When compared to store-bought eggs, fresh eggs may have a slightly richer yolk color, and will be more flavorful. See if you can tell the difference! Your chicken’s eggs will also have slightly thicker shells. I’ve gotten so used to putting a little extra muscle in when I crack eggs, I’ve accidentally managed to have a few store-bought eggs explode when I try to open them! Whoops.
If you love the taste of fresh chicken eggs, but haven’t given duck eggs a try, you are definitely missing out. There are a few key differences between duck eggs and chicken eggs. Duck eggs tend to have thicker shells, meaning they’ll take a little extra tapping to crack, but they will also stay fresher for longer. In my experience, the yolks of duck eggs tend to be a little more orangey and a little darker.
The color and size of duck eggs varies by breed. When comparing taste, many find duck eggs to have a richer flavor than chicken eggs, which makes them favored by pastry and dessert chefs, though some people say they cannot tell a difference. I have read several sources that claim duck eggs can have up to twice the nutrition of a chicken egg, but ultimately the nutrition of any egg is linked to what the bird eats. If you want lots of duck eggs, khaki Campbell ducks are a great breed to try out!

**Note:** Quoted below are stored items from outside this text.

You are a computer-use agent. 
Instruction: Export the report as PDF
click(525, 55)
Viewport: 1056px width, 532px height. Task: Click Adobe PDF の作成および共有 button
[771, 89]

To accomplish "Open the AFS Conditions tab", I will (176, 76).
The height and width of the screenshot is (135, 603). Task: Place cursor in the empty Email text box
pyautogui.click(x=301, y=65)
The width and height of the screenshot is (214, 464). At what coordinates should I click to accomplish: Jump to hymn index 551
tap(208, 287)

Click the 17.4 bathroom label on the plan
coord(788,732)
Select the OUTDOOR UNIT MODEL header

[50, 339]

Turkey eggs are much larger than a chicken or duck egg, but will taste about the same. When baking, I use turkey eggs in place of two chicken eggs. If you want turkey eggs, however, don’t hold your breath. Most breeds lay less than 100 per year, and less if they go broody, which happens very easily.

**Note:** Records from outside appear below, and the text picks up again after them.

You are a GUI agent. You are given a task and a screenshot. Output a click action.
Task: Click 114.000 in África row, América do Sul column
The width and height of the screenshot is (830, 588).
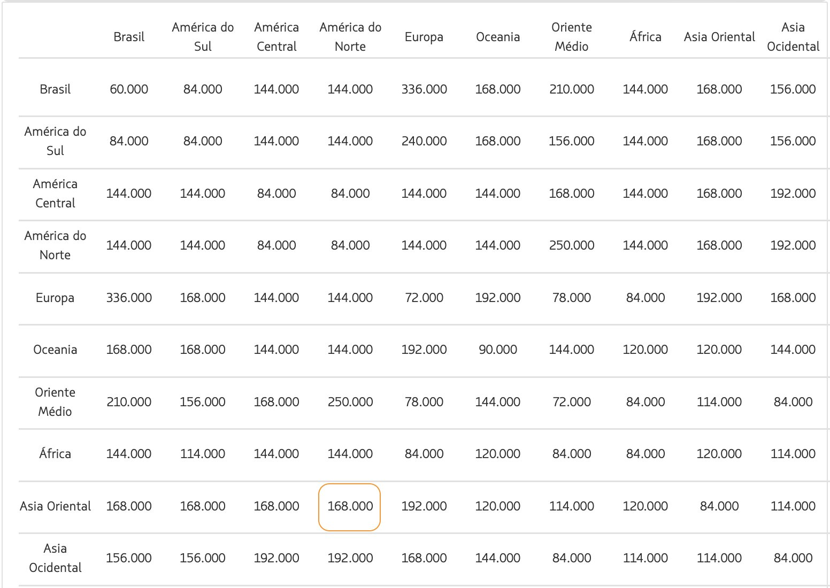[203, 454]
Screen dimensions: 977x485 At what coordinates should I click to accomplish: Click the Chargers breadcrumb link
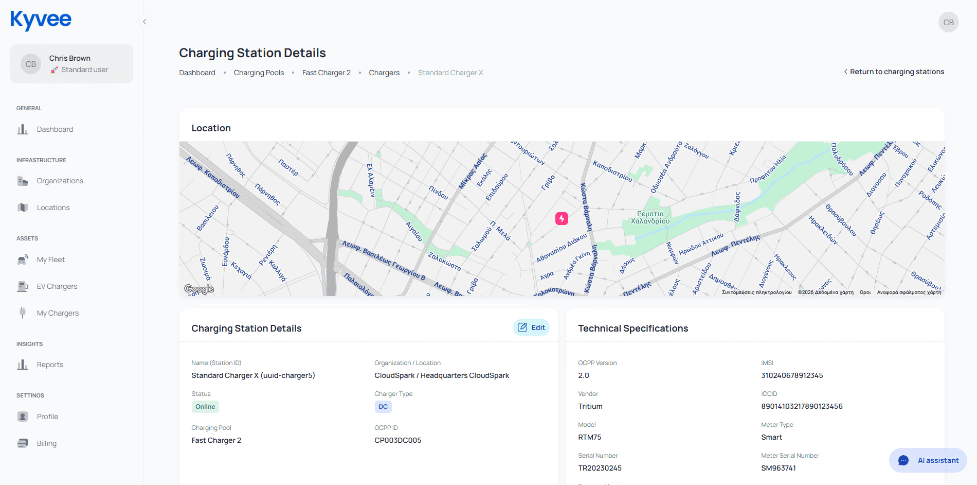[x=384, y=73]
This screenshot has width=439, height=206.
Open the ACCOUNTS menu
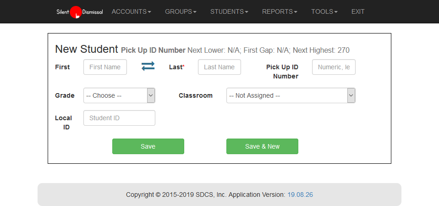tap(131, 11)
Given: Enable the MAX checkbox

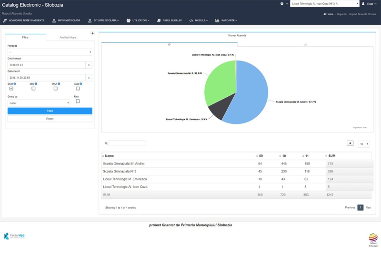Looking at the screenshot, I should pyautogui.click(x=55, y=88).
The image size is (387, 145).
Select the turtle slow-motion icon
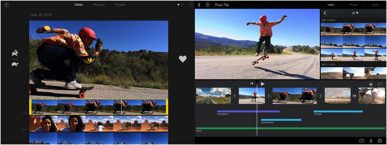pos(15,64)

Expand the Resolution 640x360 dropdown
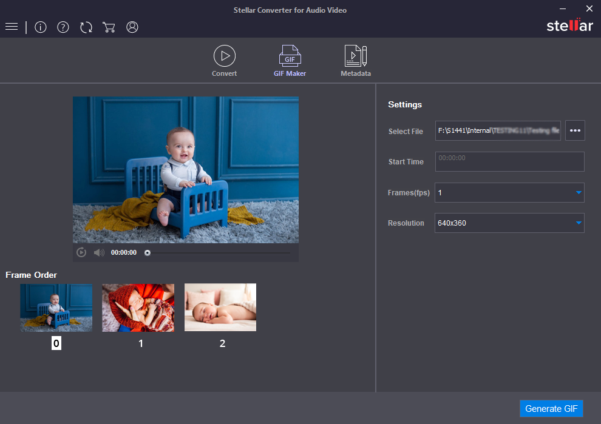(509, 223)
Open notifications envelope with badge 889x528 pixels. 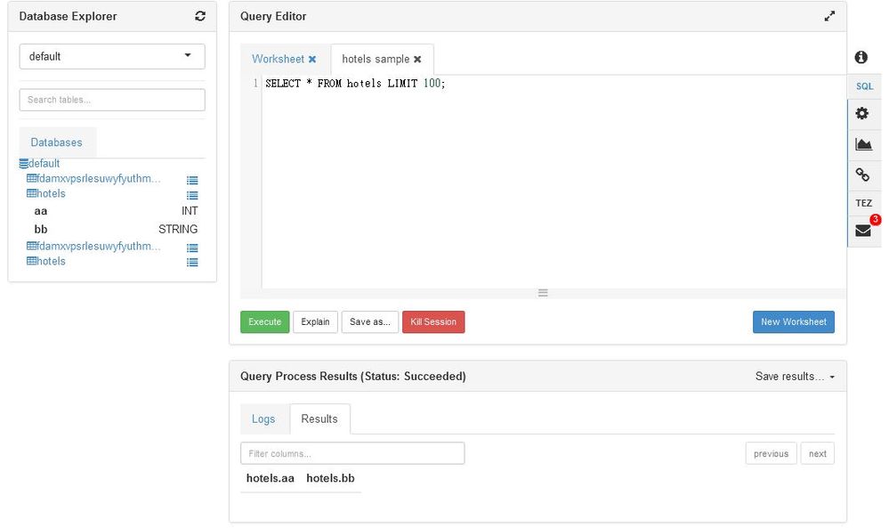tap(863, 230)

In addition to being much more delicious, fresh, free-range eggs have a higher nutrition value, especially if your ladies are allowed to wander the yard and eat bugs, and will often have a longer shelf life than their grocery store counterparts. They require slightly different care, but are very easy to keep.
Instead of refrigerating our eggs, we keep them at room temperature in a bowl that is kept away from sunlight. If you plan on doing this, it is very important that you do not rinse your eggs until just before you use them. When a chicken or other bird lays an egg, the shell has an invisible outer layer of protection that keeps bacteria from penetrating the shell.
Grocery store eggs are washed so they look pretty and clean, but washing the egg removes that protective coating, which is why refrigeration is required. Don’t worry about a bit of mud or some bird droppings on the shell when you’re ready to eat the egg, it’ll wash off completely with some warm water and gentle scrubbing.
There’s an easy way to test your eggs if you think they may have gone bad. Fill a bowl with water and place the egg in the water. If the egg sinks to the bottom, it’s perfectly fine. If it stands up on the bottom, the egg should still be okay but should be used soon. If the egg floats toss it! When an egg goes bad it forms the gases that give rotten eggs that wonderful odor, and those gases are what causes a bad egg to float.
Eggs are full of protein and other nutrients, so having a few egg-layers around will only benefit you! How do you like your eggs?